Germany is the most populous and productive economy in Europe, with 80 million people and a GDP of almost $4 trillion. It’s also the world’s third largest exporter, and that’s why it had the largest trade surplus globally in 2014 with $285 billion.
For all of its economic power, Germany has a key weakness that could potentially be its Achilles heel: it’s projected that Germany’s population will decline significantly over the coming decades, and the ratio of workers to dependents will become one of the worst in the world.
Every year, there are 8.4 births and 11.3 deaths per 1,000 people in Germany. The way this plays out over time is that the percentage of Germans under 15 will fall to 13% of the population by 2050, while the amount of people over 60 years old is to rise to 39%.

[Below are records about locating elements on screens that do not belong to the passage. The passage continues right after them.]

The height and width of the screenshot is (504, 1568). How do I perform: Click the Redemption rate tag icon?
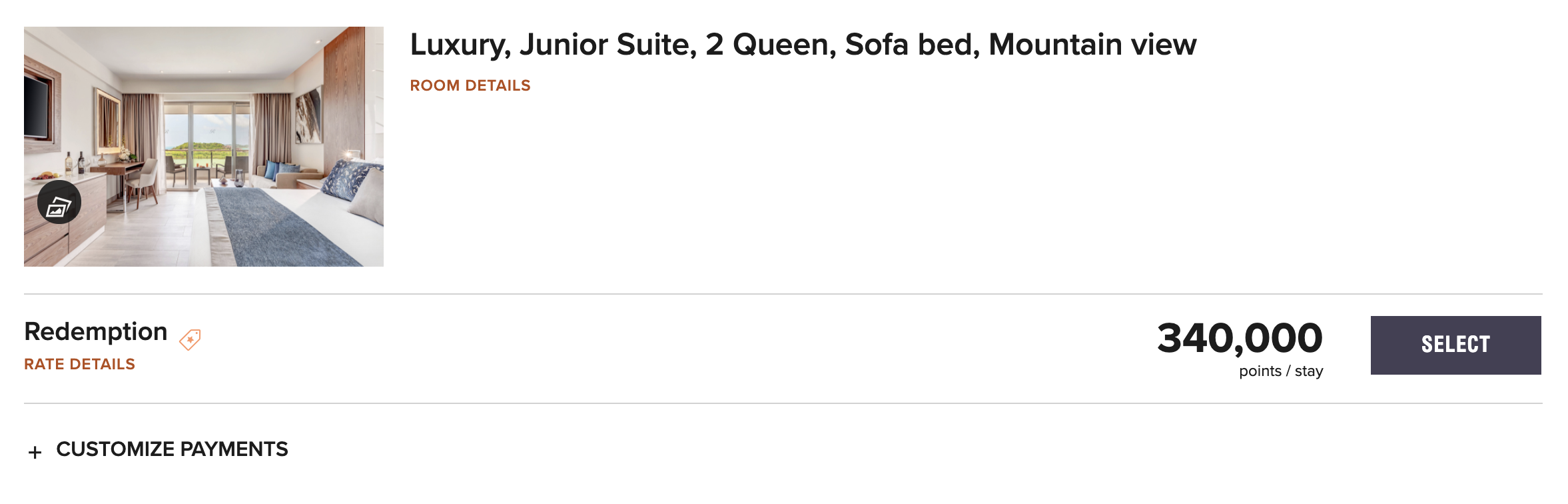[190, 339]

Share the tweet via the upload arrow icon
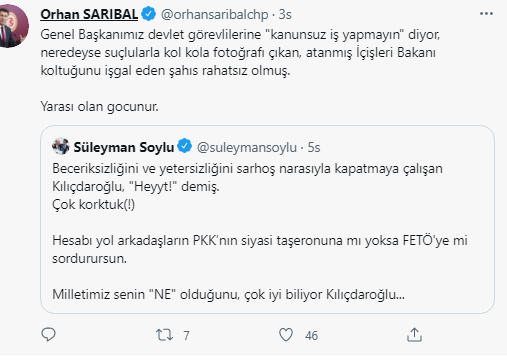pyautogui.click(x=414, y=335)
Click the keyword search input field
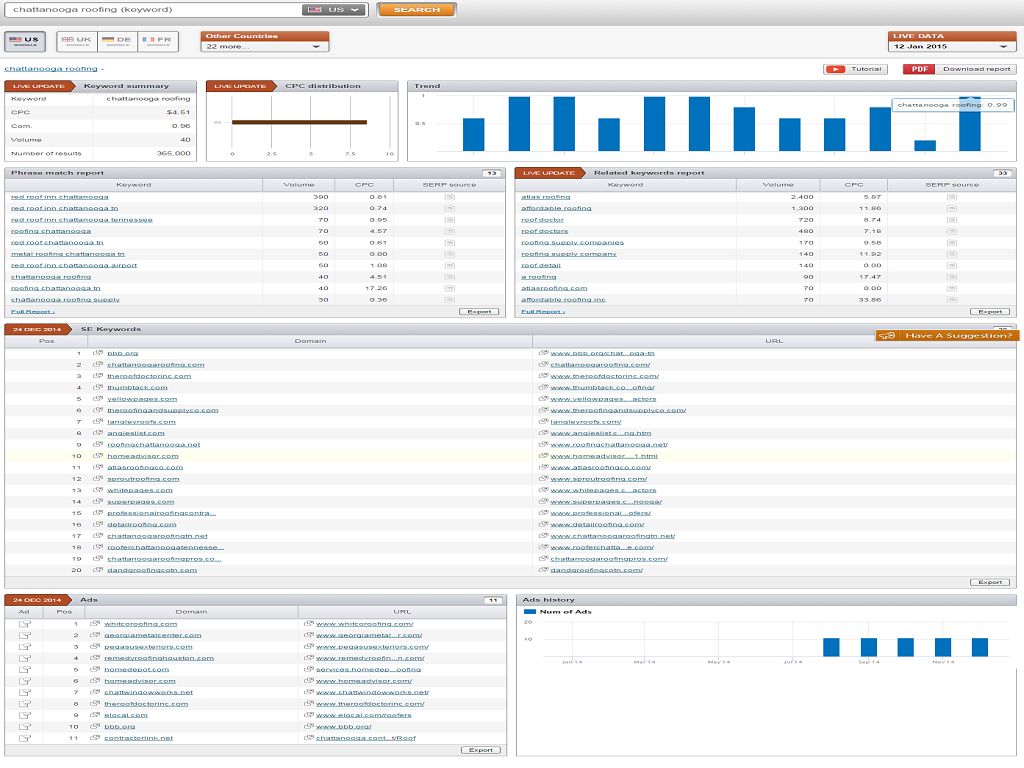 coord(155,10)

In the future, it is likely that there will not be enough youth or workers in the country. As Baby Boomers retire, there will be a larger burden placed on those paying into the government’s social safety net and other programs. Further, this widening gap will also mean a significant loss of experience, skill, and know-how in the workforce that will create coinciding economic challenges for the population.
In many Western nations, immigration plays a key role in keeping a population with low birth rates to be sustainable. However, in Germany’s case, both the high and low immigration scenarios look dire for future numbers. Germany’s state statistical authority currently projects a “high immigration” trend resulting in a drop to 73.1 million people by 2060, while a low-end estimate sees the population falling all the way to 67.6 million.
The U.N. projects that one in every six Germans will be over 80 years old by 2050. Are Germans comfortable with their nation remaining on this path?